Амбивалентность смерти — к этому немного приближается музыкальный экзистенциализм; тут скорее страх бессмысленности, бесполезности, неоправданности, чем собственно смерти. Как чувства по ошибке осуж­денного перед казнью, как начало Lamento из Шестой Чайковского после окончания марша. В Шестой вообще — утрата единства, невозможность единства, безнадежность поиска единства, поиска ответов на экзистенциальные вопросы. Не то, чтобы не удалось найти ответы, — тут о предчувствии, подозрении, что никаких ответов нет. ...Любой сонатно-­симфонический цикл, заканчивающийся не в той тональности, в которой начинается, связан с этим предчувствием, как это бывает у Малера. Именно сонатно-симфонический цикл, который по своей природе исходит из возможности и даже необходимости рационально воспринимаемого единства целого. Чайковский, обычно опирающийся на бетховенскую технику создания такого линеарного событийного единства, как на аксиому, в Шестой отдаляется от нее, нарушая единство сразу на двух уровнях: единство материала и единство развития цикла. Темы и разделы в первой части как бы изолированы друг от друга, могут появиться всего один раз; взаимосвязь их не интонационная, а как бы идейная, программная, симво­ли­ческая. Развитию подвергается только материал главной партии; побочная лежит словно в другом, своем измерении, независимо от того, что происходит внизу; начало разра­ботки, хоралы из разработки и коды введены как своего рода цитаты, внешние элементы. Нарушение единства на уровне цикла, взаимное отталкивание, несовместимость последних двух частей создают для художественного восприятия возможность нового, не-пози­ти­вистского и не-мифологического, не-верба­ли­зируемого эстетического единства (Достоевский?), в котором знак равенства между элементами жизнь, смерть, добро, зло поставить невозможно; единство проиг­ранной борьбы с жизнью.

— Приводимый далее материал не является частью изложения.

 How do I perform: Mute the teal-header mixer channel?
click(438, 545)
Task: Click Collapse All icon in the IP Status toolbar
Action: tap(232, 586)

Смерть и зло не скреплены между собой и у Баха, они могут состоять друг с другом в разных отношениях, и эстетическое (парадоксальным? закономерным? образом) возвышается, понятое как инструмент этического. Бывает музыка, пытающаяся решить проблему зла на своей территории, в своих границах, а бывает — отвечающая на зло, находящееся вне нее, противостоящая миру. Бах не сдается, задаваясь вопросами происхождения и смысла зла, его цели. Проникновенно и страстно он решает проблему смысла и цели страдания, находит, по видимости, рациональное решение в понятии жертвы — в представлениях о жертве и о порядке, к которым возвращается неизменно и с неизменной силой — и все же, возвращаясь, кажется, не может эмоционально примириться с тем, что рационально видится решенным, объясненным и понятым.

Не является ли вообще задача объяснения зла основным вызовом человеческому разуму? И не так ли это, что те немногие, которые смогли эту задачу решить, остались в глубине души неудовлетворенными рацио­нальным решением, не находя покоя и продолжая бороться, как Иаков, Будда, талмудисты или И. С. Бах?

 

***

...и не является ли всякий ритуал — а что вообще не ритуал внутри культуры? — в конце концов попыткой построить взаимоотношения со смертью? В каждой жертве, реальной или символической — включая и атеистический реквием, — содержится попытка контакта со смертью, попытка убедиться в ее понятности, в обладании корректной картой потустороннего. «Не убий» тогда — вариант запрета человеческих жертвоприношений, и, если так, — не что иное, как «не создавай себе кумиров»... Играть по правилам в эту игру, наверное, невозможно: всякая попытка фамильярно приблизиться к тайне порождает мифологию — смерть требует ритуала! Сама мысль о ней — уже ритуал.

Алтарь подобен вокзалу, умершего провожают в последний путь — исключено, чтобы он не добрался до цели (это забота священнослужителя), и он, наверное, замолвит там словечко за нас, провожающих — с музыкой, цветами, слезами и, главное, с самоощущением оставшихся тут (дома? на чужбине?).

 

Список источников

  1. Йоффе Б. Иоганн Бах. Хорошо Темперированное Ничто // Ханограф: Интернет-портал Юрия Ханона. URL: http://khanograf.ru/arte/Иоганн_Бах.Хорошо_Темперированное_Ничто_(Борис_Йоффе) (дата обращения: 26.07.2022).
  2. Йоффе Б. Моцарт и основной вопрос философии // Музыкальная академия. 2022. № 1. С. 170–177. DOI: 10.34690/227.
  3. Yoffe B. Musikalischer Sinn. Hofheim : Wolke, 2012. 239 S.